Margin of error as popularly understood overstates the reliability of research results in at least three key ways.

First, those interpreting margin of error forget an important caveat. The results are estimates and typically vary within a narrow range around the actual value that would be calculated by completing a census of everyone in a population. On occasion (1 out of 20 times, at a 95% confidence level), the results from a particular question may be completely outside the interval of error. So in a 20-question survey, one question might have no relationship to the true value, according to probability sampling theory, and such an outlier is to be expected.

Second, many other types of error occur: generally categorized as non-sampling error, these include mistakes in how the question was asked (e.g., leading questions, incomplete choice lists) or interpreted (e.g., being misread or misheard by the respondent), among many others. Total Survey Error recognizes that multiple sources of error can reduce the validity of survey research: besides sampling error, the five types of non-sampling error include specification error, frame error, nonresponse error, measurement error, and processing error. All of which means that the results for many questions may be outside the interval of the margin of error.

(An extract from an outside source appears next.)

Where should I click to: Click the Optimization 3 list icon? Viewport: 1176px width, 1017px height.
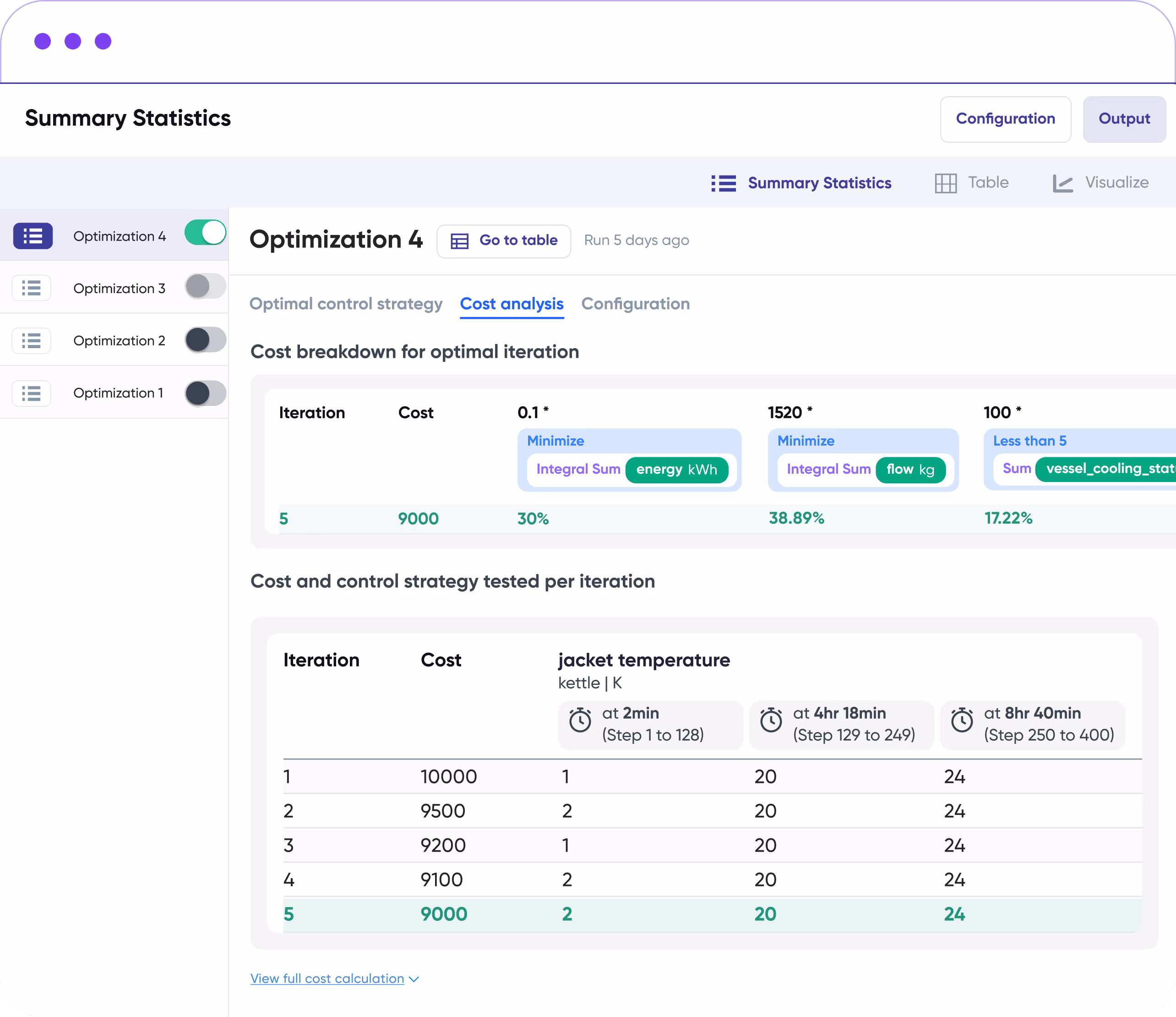(x=31, y=289)
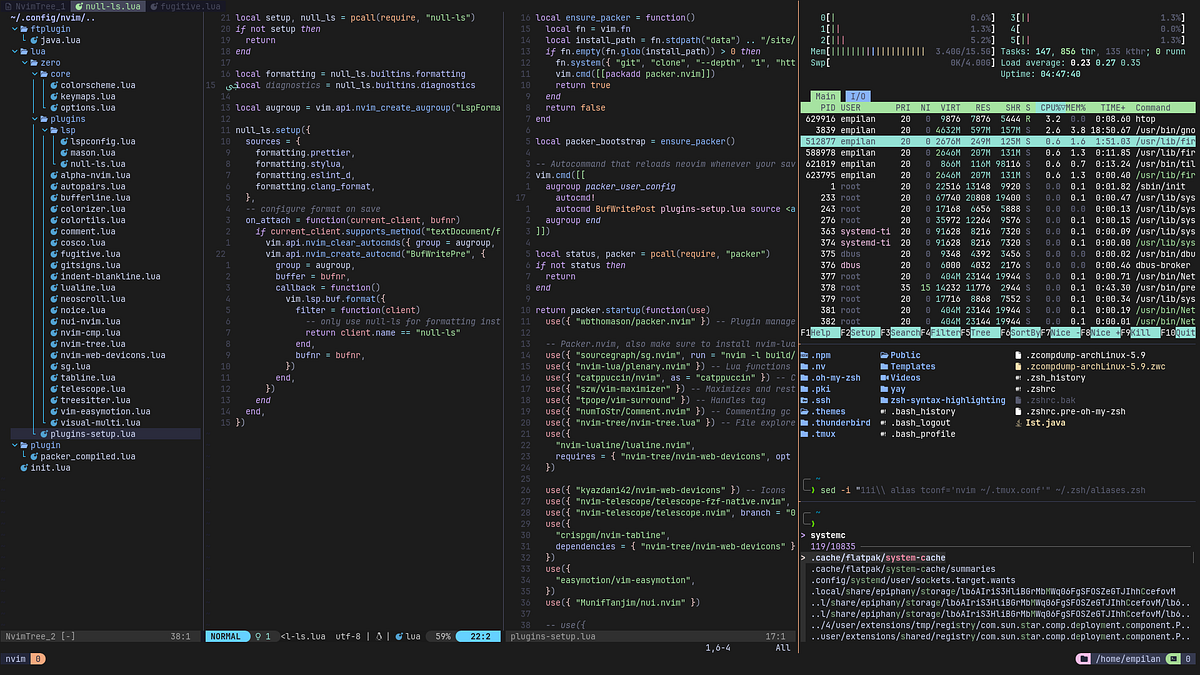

Third, many survey questions are about intent rather than attitude or past behavior. Such questions require interpretation through the development of voting models and purchase-likelihood models, which introduce their own sources of error.

So why the fixation on the margin of error?

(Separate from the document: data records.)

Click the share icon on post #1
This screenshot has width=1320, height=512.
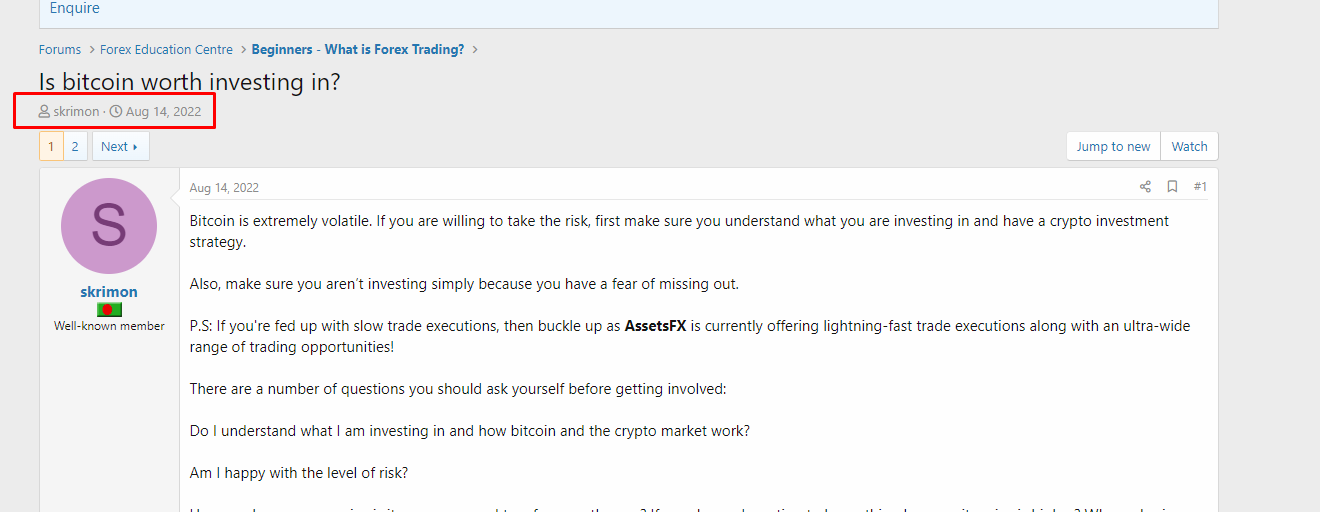coord(1145,187)
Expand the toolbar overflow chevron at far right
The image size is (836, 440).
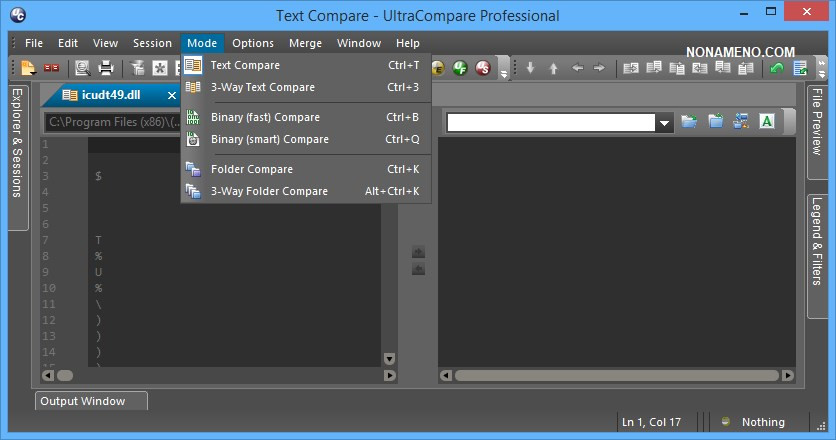[820, 70]
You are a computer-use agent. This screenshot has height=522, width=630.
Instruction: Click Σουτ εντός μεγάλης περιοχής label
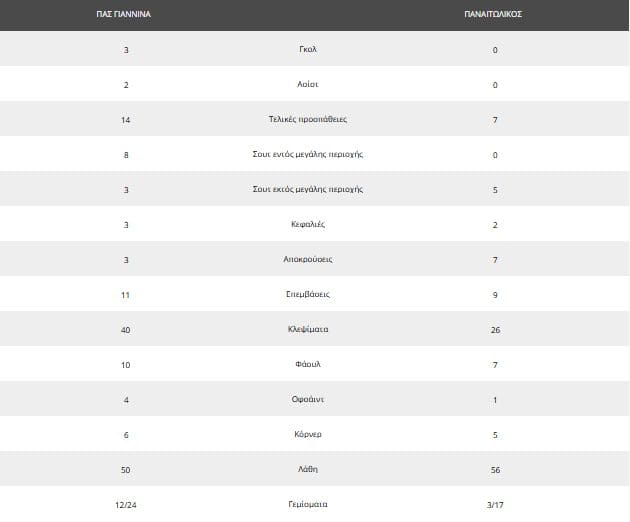[309, 154]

The margin of sampling error is widely reported in public opinion surveys because it is the only error that can be easily calculated.

The average absolute error can be only estimated by comparing the results to a known quantity – predicting consumer demographics that have been researched by a national census or predicting a field already collected in a house list. But many businesses conduct so few surveys that they can’t develop empirical observations of absolute error. And many consumer surveys are about aspects of topics that haven’t been researched before.

While probability sampling is great for e-commerce companies, which have a record of every customer and can therefore conduct rigorous research, most organizations acquire some mix of customers offline or even through third parties (e.g., resellers, franchisees, etc.). In such cases, the total population can’t be probability sampled, and the margin of error can’t be calculated.

The fact that margin of error can only be calculated for probability sampling doesn’t keep organizations from trying to calculate it, despite the protestations of AAPOR.

In fact, many researchers will just “do the math” to calculate sampling error, ignoring the fact that the assumptions behind the calculation aren’t being met. As my mentor Reg Baker pointed out, “MOE is pretty meaningless with online non-probability samples. It is based on the distribution of values one would get on a particular measure by drawing repeated samples from the same sample frame and assumes that the frame contains all or mostly all of the target population. Online samples almost never have near 100% coverage.”

Other organizations (including my own) will distract us with credibility intervals, despite the additional protestations of AAPOR.

Credibility-interval calculations are often proprietary, because the model of the target population being used is proprietary. With the calculation a black box, it becomes difficult to assess the reliability and validity of a credibility interval.

Sometimes aspects of the workings inside this black box are discussed, and those individual aspects can be reviewed. For instance, one firm relies on an implementation of the bootstrap confidence interval that takes 1,000 random re-samples of the responses collected (so some responses might be included multiple times and others none). Sounds impressive, until faced with a low-incidence population. For instance, suppose no one says that they did not complete high school (this group is commonly underrepresented in online surveys); the bootstrap confidence interval on this becomes plus or minus zero percentage points, as every random re-sample reports that 100% have completed high school.

Regardless of how much of the gears of the black box are discussed, another way to evaluate a credibility interval is to calculate the margin of sampling error given the sample size. If this range is higher than the credibility interval, then that interval is not credible. It is in fact bovine excrement. No academic research suggests that nonprobability samples would be more accurate than probability samples for the same sample size – and plenty of evidence points to the opposite.

Full confession: we publish credibility intervals for our work using nonprobability samples. Our customers expect us to have some estimate of the validity of our results. But we make sure our credibility interval does not exaggerate the validity obtainable through nonprobability sampling and always produces a higher range than a margin-of-error calculation would produce.

The fixation on margin of error, as popularly understood, erodes faith in public opinion research and market research. Given the many sources of potential error, I’d argue that margin of error is bad for reporting the results of probability samples, as well. I’d rather see the entire industry move to credibility intervals that estimate absolute error instead, as incredible as that may seem.

*Jeffrey Henning, IPC has been the chief research officer of Researchscape International for the past 12 years, plus or minus 1 month.*

*Originally published 2017-10-13.*